§ Set exercise
Convert these lines into a JSON list of strings with one string per line, skipping any blank lines and omitting the pictures.
════
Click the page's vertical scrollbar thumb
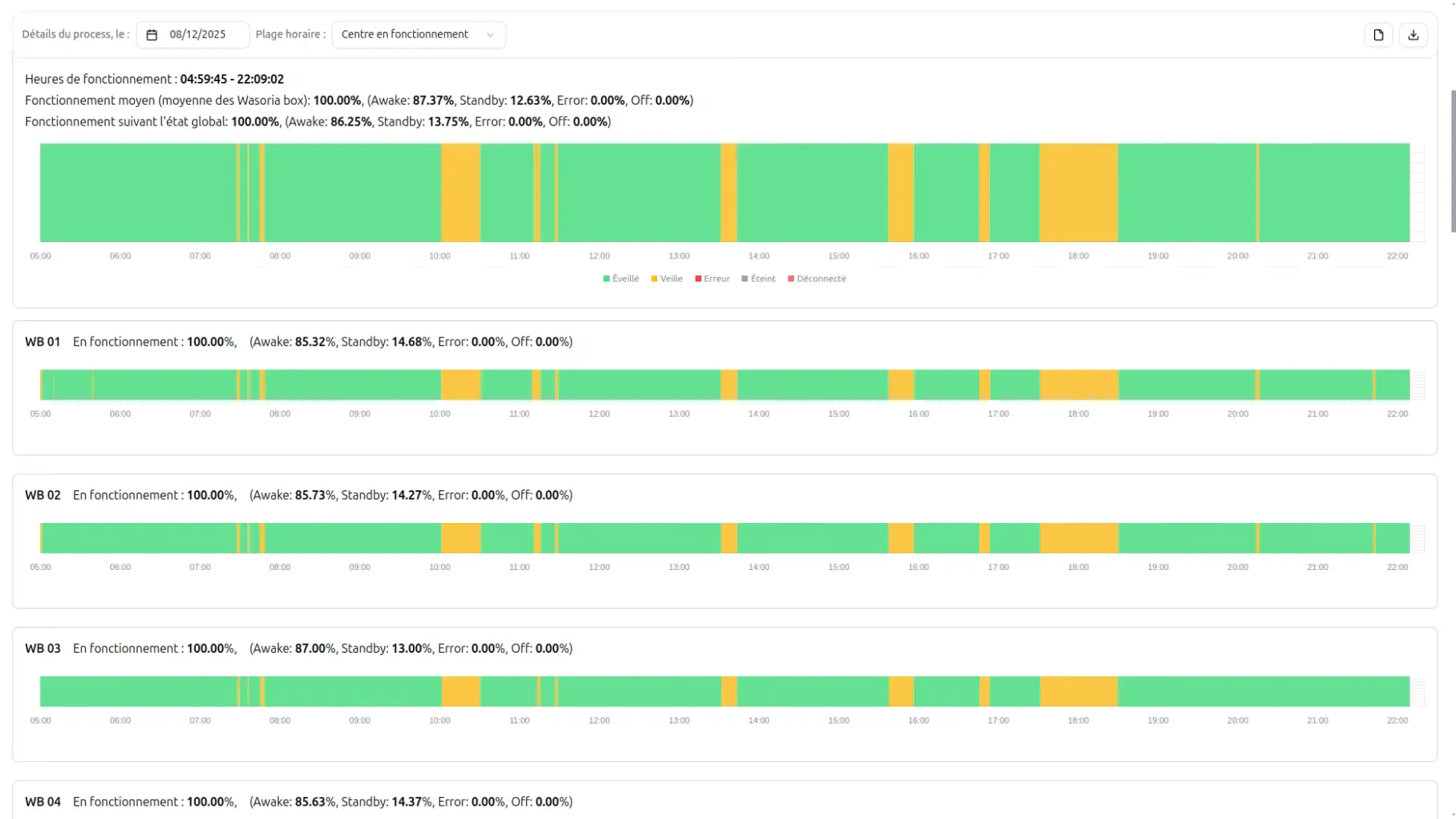This screenshot has width=1456, height=819. click(x=1452, y=160)
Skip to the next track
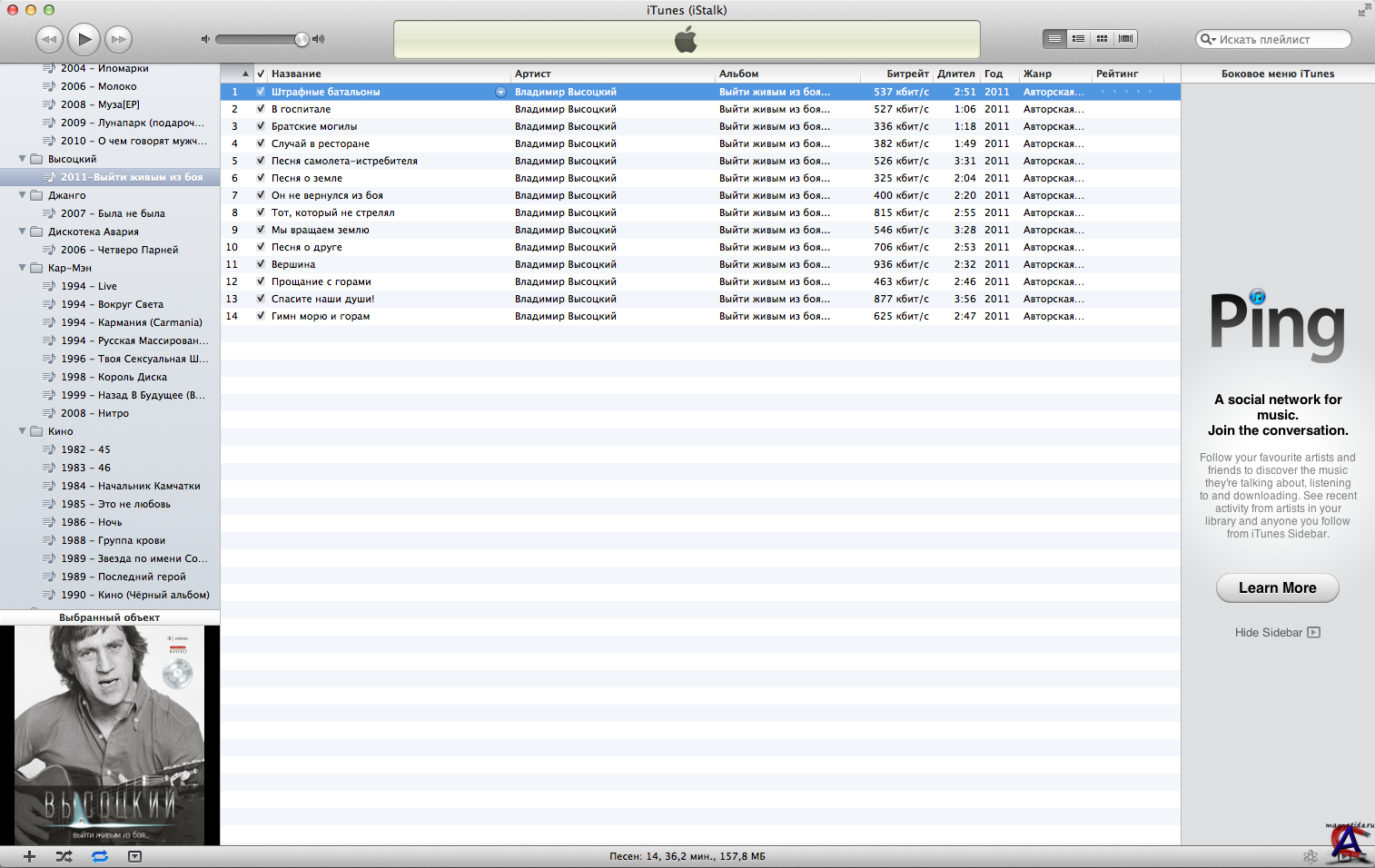The width and height of the screenshot is (1375, 868). tap(118, 39)
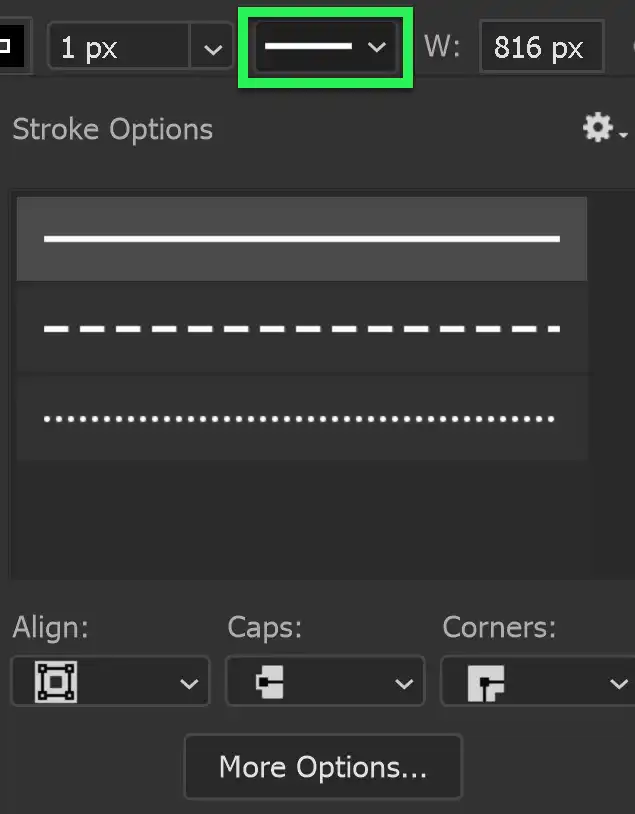Click the shape tool icon at top left
635x814 pixels.
point(10,44)
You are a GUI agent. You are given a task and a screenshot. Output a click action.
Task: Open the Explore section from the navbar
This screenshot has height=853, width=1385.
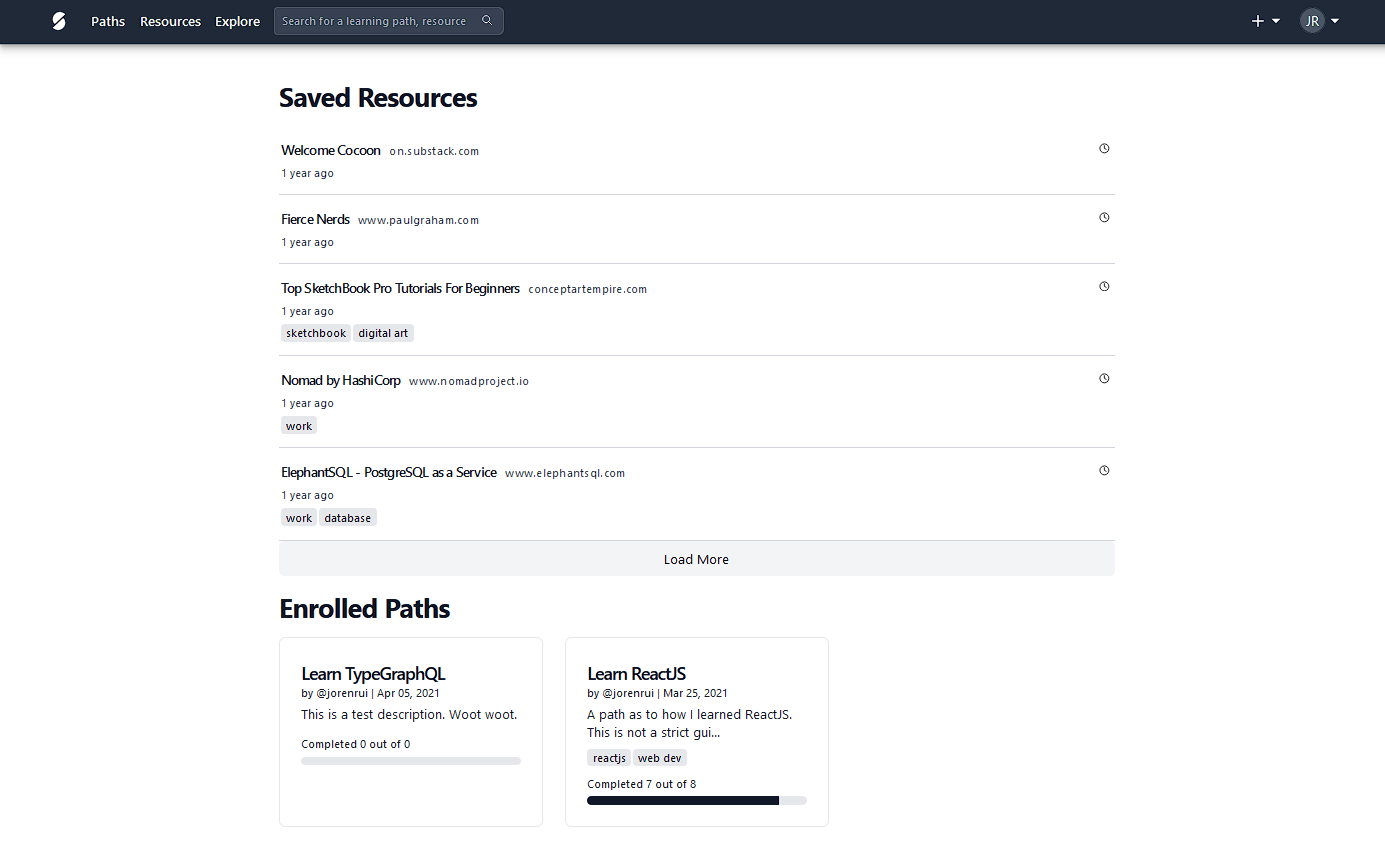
════
§ Task response
[
  "Click the page's vertical scrollbar thumb",
  "This screenshot has width=1456, height=819. click(x=1452, y=160)",
  "Skip to the next track",
  "The width and height of the screenshot is (1375, 868). tap(118, 39)",
  "Click the shape tool icon at top left",
  "635x814 pixels.",
  "point(10,44)",
  "You are a GUI agent. You are given a task and a screenshot. Output a click action.",
  "Task: Open the Explore section from the navbar",
  "This screenshot has height=853, width=1385."
]